CDLK5 deficiency (CDD)

  • was first identified as a cause of human disease in 2004 (1)
  • is a complex clinical condition resulting from non-functional or absent CDKL5 protein, a serine–threonine kinase pivotal for neural maturation and synaptogenesis (2)
  • CDD was initially considered a variant of Rett syndrome - but is now recognised as an independent disorder and classified as a developmental epileptic encephalopathy
  • is an X-linked disorder and exhibits a prevalence four times greater in females, indicating that germline mutations in males during the fetal period are not compatible with life (2)

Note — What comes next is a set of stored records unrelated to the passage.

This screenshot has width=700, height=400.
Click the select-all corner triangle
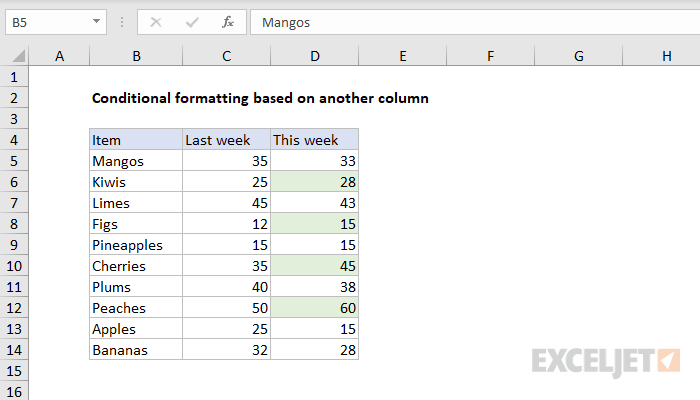click(15, 57)
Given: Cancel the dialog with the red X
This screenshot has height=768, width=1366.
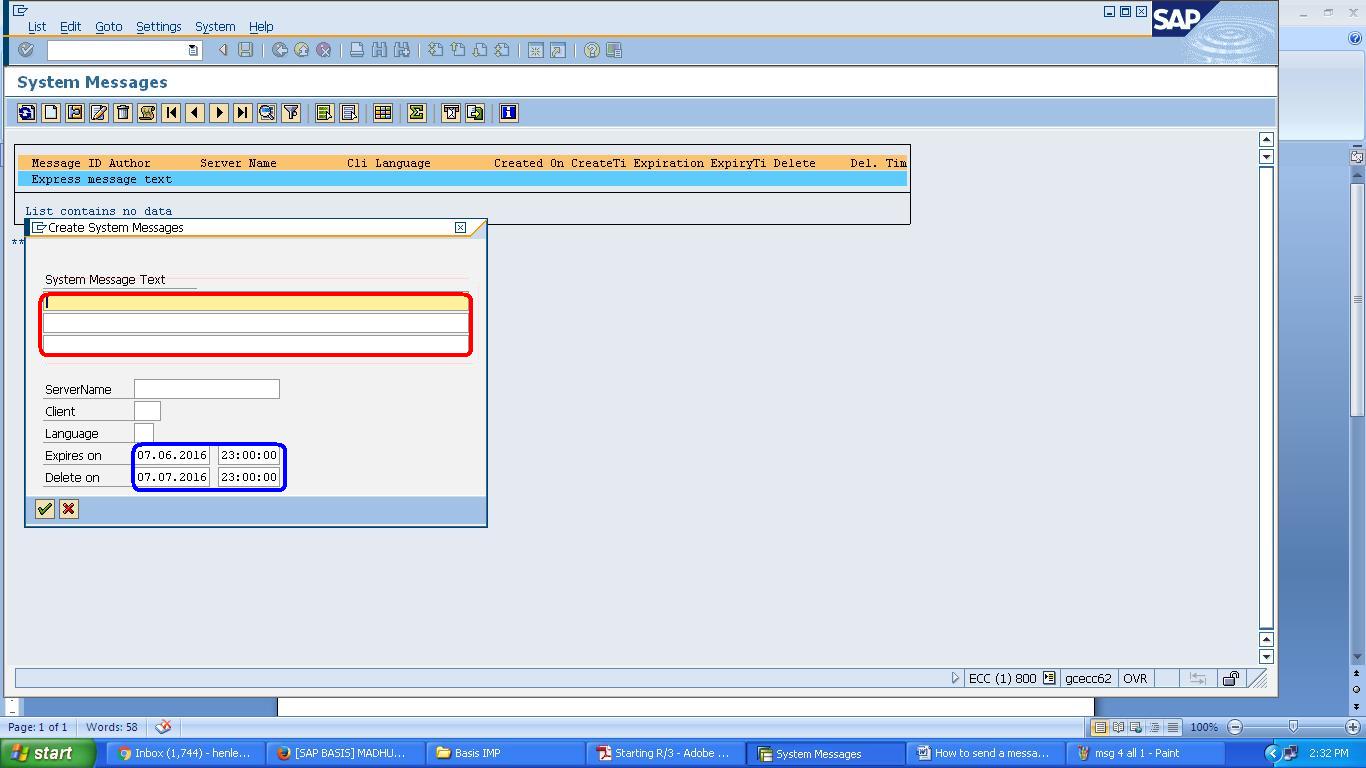Looking at the screenshot, I should pyautogui.click(x=68, y=509).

  • is an ultra-rare disorder with an estimated incidence of 2·36 per 100 000 livebirths (1)
  • characterised by early-onset (generally within the first 2 months of life) seizures that are usually refractory to polypharmacy
  • development is severely impaired in patients with CDD, with only a quarter of girls and a smaller proportion of boys achieving independent walking; however, there is clinical variability, which is probably genetically determined (1)

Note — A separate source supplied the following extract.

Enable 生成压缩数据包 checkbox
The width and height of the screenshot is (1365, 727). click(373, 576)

  • gastrointestinal, sleep, and musculoskeletal problems are common in CDD, as in other developmental epileptic encephalopathies, but the prevalence of cerebral visual impairment appears higher in CDD (1)

Reference:

  1. Leonard H et al. CDKL5 deficiency disorder: clinical features, diagnosis, and management. Lancet Neurol. 2022 Jun;21(6):563-576.
  2. Dell'Isola B et al. CDKL5 deficiency-related neurodevelopmental disorders: a multi-center cohort study in Italy. J Neurol. 2024 Aug;271(8):5368-5377.